#### Exercise
The reply should contain the full listing exactly as written and no pictures at all.

#### Input records
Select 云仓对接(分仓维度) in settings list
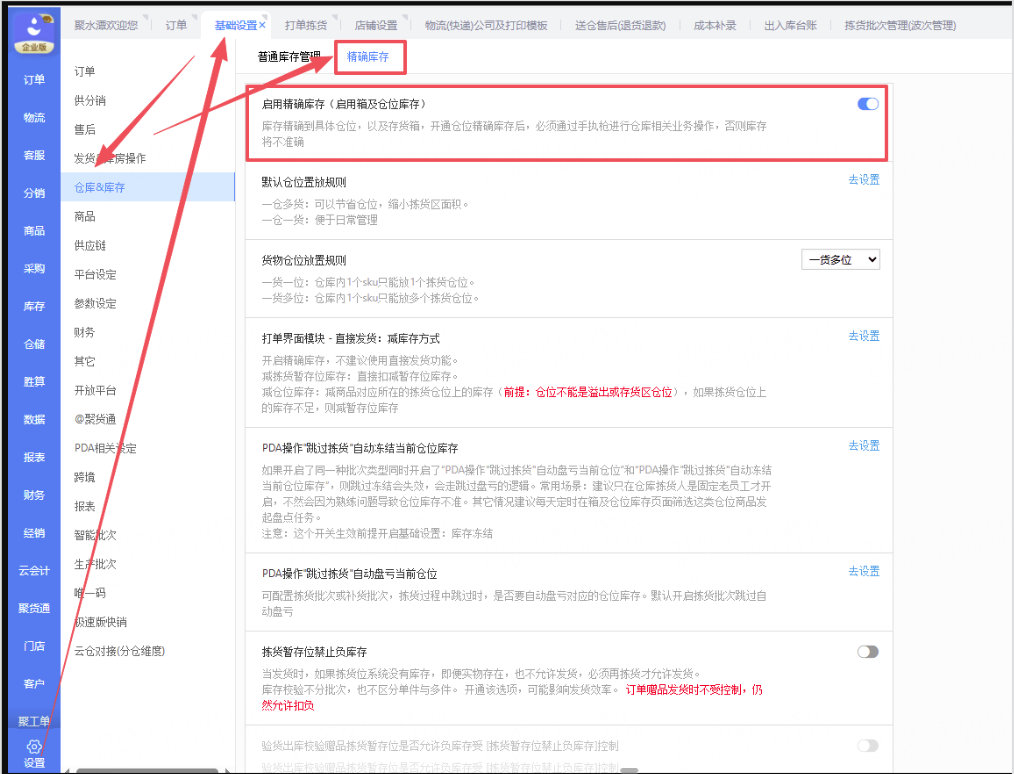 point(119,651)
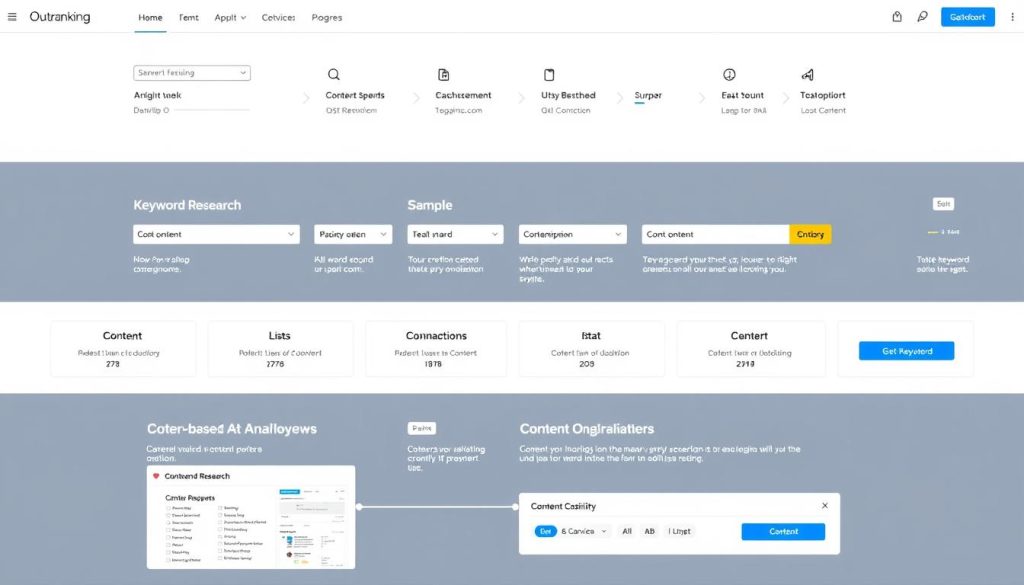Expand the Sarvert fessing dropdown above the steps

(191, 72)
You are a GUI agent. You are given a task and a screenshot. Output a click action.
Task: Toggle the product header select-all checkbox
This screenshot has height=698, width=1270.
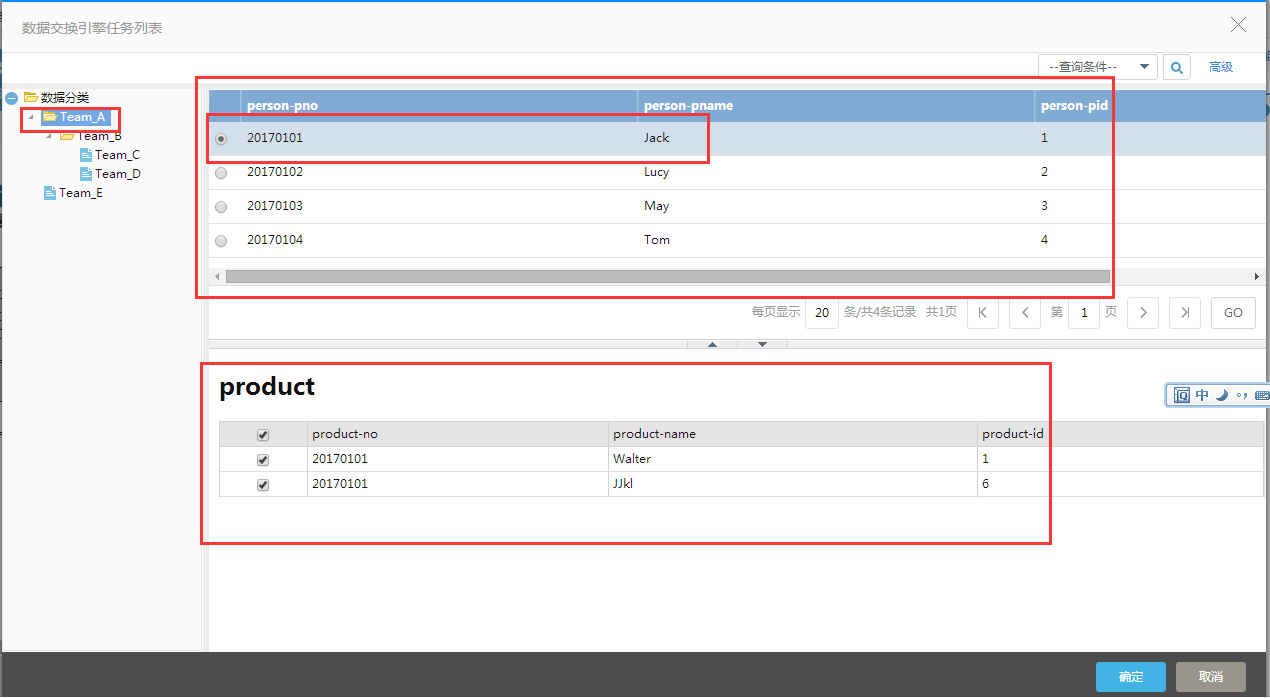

#### Reply to the exercise
Select 云仓对接(分仓维度) in settings list
 point(119,651)
Expand the Sarvert fessing dropdown above the steps

(191, 72)
You are a GUI agent. You are given a task and a screenshot. Output a click action.
Task: Toggle the product header select-all checkbox
This screenshot has height=698, width=1270.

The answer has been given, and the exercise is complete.